* Tasks:
(1) In the excerpt below about political figures' offshore holdings, rewrite the paragraph that begins "Ang Vong Vathana has been the Minister of Justice" as a short bulleted list that keeps its main facts.
(2) According to the excerpt below about political figures' offshore holdings, where and in what year was Fleg Trading Ltd incorporated?
(3) Continue the excerpt below about political figures' offshore holdings, picking up after its final sentence.

* Text:
/---
Xi has vowed to fight “armies of corruption”.
Ang Vong Vathana has been the Minister of Justice of
Cambodia since 2004. In 2007 Vathana became one of five shareholders of
the British Virgin Islands company RCD International Limited. The ICIJ
said the purpose of the company was not clear from the documents
obtained, but questioned why Mossack Fonseca did not list him as a
“politically exposed person”, even though he listed his occupation as
“Minister of Justice” on official forms.
The records show that the family of Azerbaijan President Ilham Aliyev used foundations and companies in Panama to hold secret stakes in gold mines and London real estate.
Latin America
Argentina’s recently elected president, Mauricio Macri,
his father Francisco and brother Mariano were directors of Fleg Trading
Ltd, incorporated in the Bahamas in 1998 and dissolved in January 2009.
\---
* Collected material:
/---
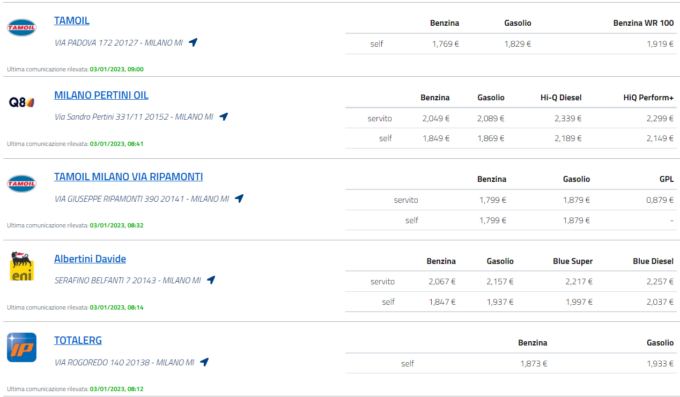680x397 pixels.
Task: Click the Tamoil logo for the Via Ripamonti station
Action: (x=22, y=184)
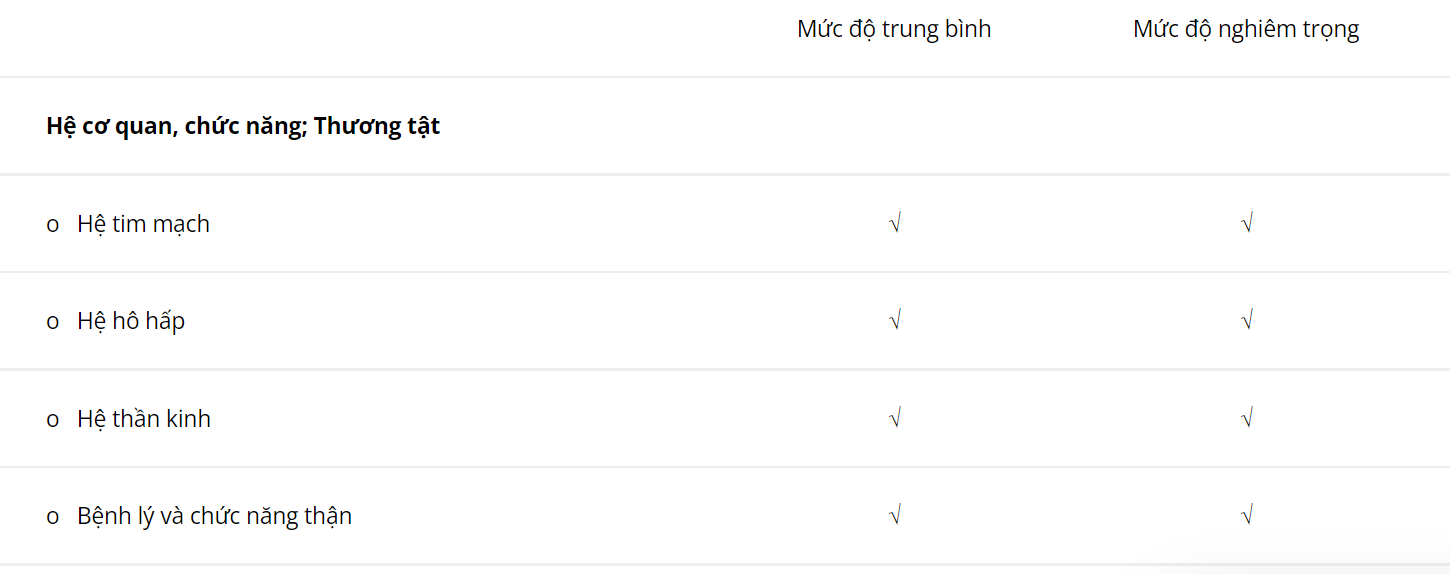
\---
* Results of the exercise:
(1)
- Ang Vong Vathana has been Cambodia's Minister of Justice since 2004.
- In 2007 he became one of five shareholders of RCD International Limited, a British Virgin Islands company.
- The ICIJ said the documents did not make the company's purpose clear.
- The ICIJ questioned why Mossack Fonseca did not list him as a "politically exposed person," even though he gave "Minister of Justice" as his occupation on official forms.

(2) It was incorporated in the Bahamas in 1998.

(3)
As mayor of Buenos Aires in 2007 and 2008, Macri failed to disclose his
connection to Fleg Trading. He narrowly won presidential elections last
year, promising to liberalise the economy and eliminate corruption.
Mossack Fonseca helped Juan Armando Hinojosa, who has been called Mexican President Enrique Peña Nieto's "favourite contractor”, to create three New Zealand-based trusts to take over accounts worth approximately $100 million.
Hinojosa’s business empire has secured at least $750 million in business with Mexican government agencies.
Africa
Clive Khulubuse Zuma, the nephew of South African president Jacob Zuma,
represented Caprikat Limited, one of two offshore companies that
controversially acquired oil fields in the Democratic Republic of Congo.
Alaa Mubarak -- the eldest son of ousted former Egyptian President Hosni Mubarak --
owned the British Virgin Islands-based firm Pan World Investments Inc.,
managed by Credit Suisse. Alaa, his brother Gamal, and his father were
sentenced in May 2015 to three years in jail for embezzling millions of
dollars in state funds intended for the renovation of palaces.
Mounir Majidi has been the personal secretary to the King Mohammed VI
of Morocco since 2000. In 2006, Majidi received power of attorney
privileges for SMCD Limited, which was incorporated in the British
Virgin Islands in 2005.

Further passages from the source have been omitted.